** SELECTED EXCERPT **
..........

In its first year, the Franklin Center had a budget of $2.9 million, much of it from O'Keefe's SAM.
"Franklin Center" Staffed by Right-Wing Activists

Many Franklin staffers have ties to conservative activist groups and the GOP. The Franklin Center’s president, Jason Stverak, is the former Regional Field Director for SAM, and former Executive Director of the North Dakota Republican Party.

In late July, Erik Telford, the Director of Membership Online Strategy for Koch's AFP, announced that he would take on the position of Vice President for Strategic Initiatives Outreach for the Franklin Center. He had worked at AFP for four and a half years. In his farewell letter, he minced no words in explaining the activist role he will play in his new position, "As I move on to a new challenge, I look forward to staying involved with AFP, but now in an even more important capacity: that of a member and grassroots activist."

The Franklin Center's Director of Donor Relations, Matt Hauck, is a former Associate at the Charles G. Koch Charitable Foundation. The center's Chief of Staff, Gwen Beattie, is the former Director of Development and Operations at America's Future Foundation, an organization committed to "identify and develop the next generation of conservative and libertarian leaders." The Franklin Center's 2009 IRS 990 form lists Rudie Martinson as director and secretary. He formerly worked as the assistant state director for North Dakota's chapter of Koch's Americans for Prosperity.

The Franklin Center was one of the sponsors of the Western Republican presidential candidate debate in Las Vegas this month, along with Americans for Prosperity and other right-wing groups.

Interestingly, unlike traditional journalistic outlets, the screening process for writing for websites like the Wisconsin Reporter asks applicants ideological questions. As the Poynter Institute, a Florida-based school and resource for journalists, has reported, Wisconsin Reporter applicants must answer questions like: “How do free markets help the poor?” and “Do higher taxes lead to balanced budgets?” Such queries likely have optimal answers to a group like the Wisconsin Reporter, just as some of its stories have been criticized for being results-oriented in ways that are consistent with its funders' world view.

Who wrote that news article you read today. Was it fact based or based on the preconceived views of a right-wing conservative "reporter" who shaped the narrative to fit the extreme views of the conservative Right.

..........

** DATASET EXCERPT **
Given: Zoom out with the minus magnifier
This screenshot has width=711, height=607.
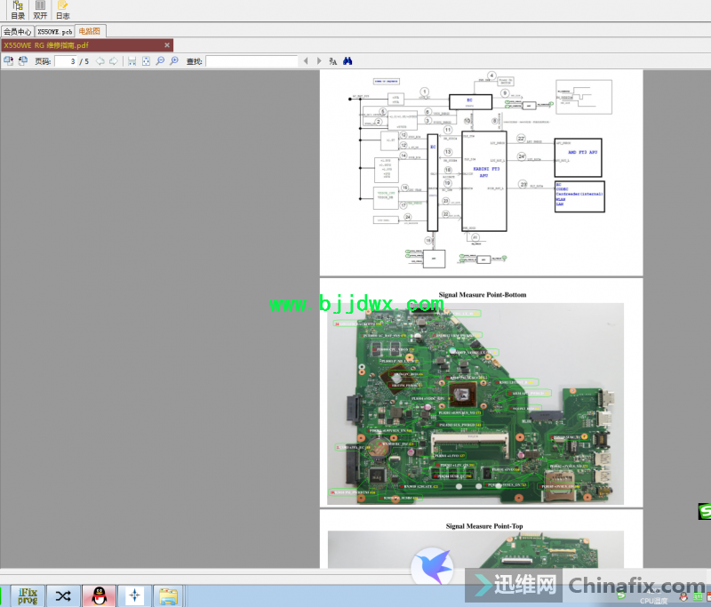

..........

** TASK REQUIREMENTS **
In the Franklin Center text, what does Erik Telford's farewell letter say that backs the claim that he "minced no words" about his activist role? Answer in one to three sentences. The listing is separate material, unconnected to the Franklin Center text.

** RESPONSE BELOW **
In his farewell letter, Telford wrote that he looked forward to staying involved with AFP "in an even more important capacity: that of a member and grassroots activist." That statement openly describes his new position as an activist role.